令她意想不到的是,韩江雪忽然低下头,而后又偏了偏头,凑到她耳边,声音低沉、和缓地说道:“你我既已结契,便不可再以师徒相称了。”
他说那句话的时候,从他唇瓣中呼出的热气在无休止地轻轻擦过她的耳垂,就好像昨天晚上那样……
杜若洲不禁又有些双腿发软了,她抿抿唇,又咽下一口唾液,声音颇有些颤抖地问道:“那……那我要唤你什么……”
下一瞬,一道悦耳的轻笑在她耳边响起,令她心下一颤,紧接着,她的耳边又响起了那个悦耳的声音,“唤我夫君。”
作者有话要说:杀意化解之后,韩江雪身上会发生一些变化 ̄不仅仅是睁开眼睛,还有性格上的变化 ̄我分明没有写脖子以下的情节 却被锁了呜呜……

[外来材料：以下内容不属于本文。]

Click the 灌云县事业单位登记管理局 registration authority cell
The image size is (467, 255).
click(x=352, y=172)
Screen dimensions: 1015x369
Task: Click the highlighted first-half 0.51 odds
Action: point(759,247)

①这句是我小小地改动了某首词的内容,原词如下:《虞美人》
阎选唐
粉融红腻莲房绽,脸动双波慢。
小鱼衔玉鬓钗横,石榴裙染象纱轻,转娉婷。
偷期锦浪荷深处,一梦云兼雨。
臂留檀印齿痕香,深秋不寐漏初长,尽思量。
第75章 Chapter75
杜若洲与韩江雪结契为道侣的第二日,便是韩江雪的生辰。
这一日,杜若洲从梦境中醒过来的时候,已经将近正午时分,而当日过生辰的韩江雪,在她尚存稍许睡意的这个阳光灿烂的午间,俯身凑到她的耳边,说了四个字。
“唤我夫君。”
这四个字不啻于一枚惊天雷,在杜若洲的耳边炸开,将她彻底炸懵了。
何止是有点懵,她甚至都开始疑心韩江雪是不是内里换了个芯了。
杜若洲半靠在韩江雪怀中,左思右想、犹犹豫豫了好半天,发现自己怎么都说不出那两个字。
约莫三、四分钟过去后,她磨磨蹭蹭地从韩江雪怀中探出头,小声地和他打商量道:“我……我觉得吧……要不……还是叫师父吧……”
“怎么。”韩江雪并不能精准地把握她的心思。
杜若洲抿抿唇,“就是……习惯了这样叫你……突然要改,感觉好奇怪啊……”
话说至此,韩江雪便不再关注称呼这个问题了,“好。”
他微微偏头,轻轻地扫了一眼从隔扇窗的窗棂中斜射进来的暖阳,意有所指地说道:“如今天色正好……”
天色正好?他这是什么意思……
不会是又要她到后院去练剑吧……别吧……
杜若洲一边眨巴着眼睛,一边在心中暗暗思衬韩江雪的言外之意究竟是什么,当她意识到韩江雪极有可能是想要她到后院练剑的时候,她的脑海中不禁警铃大作。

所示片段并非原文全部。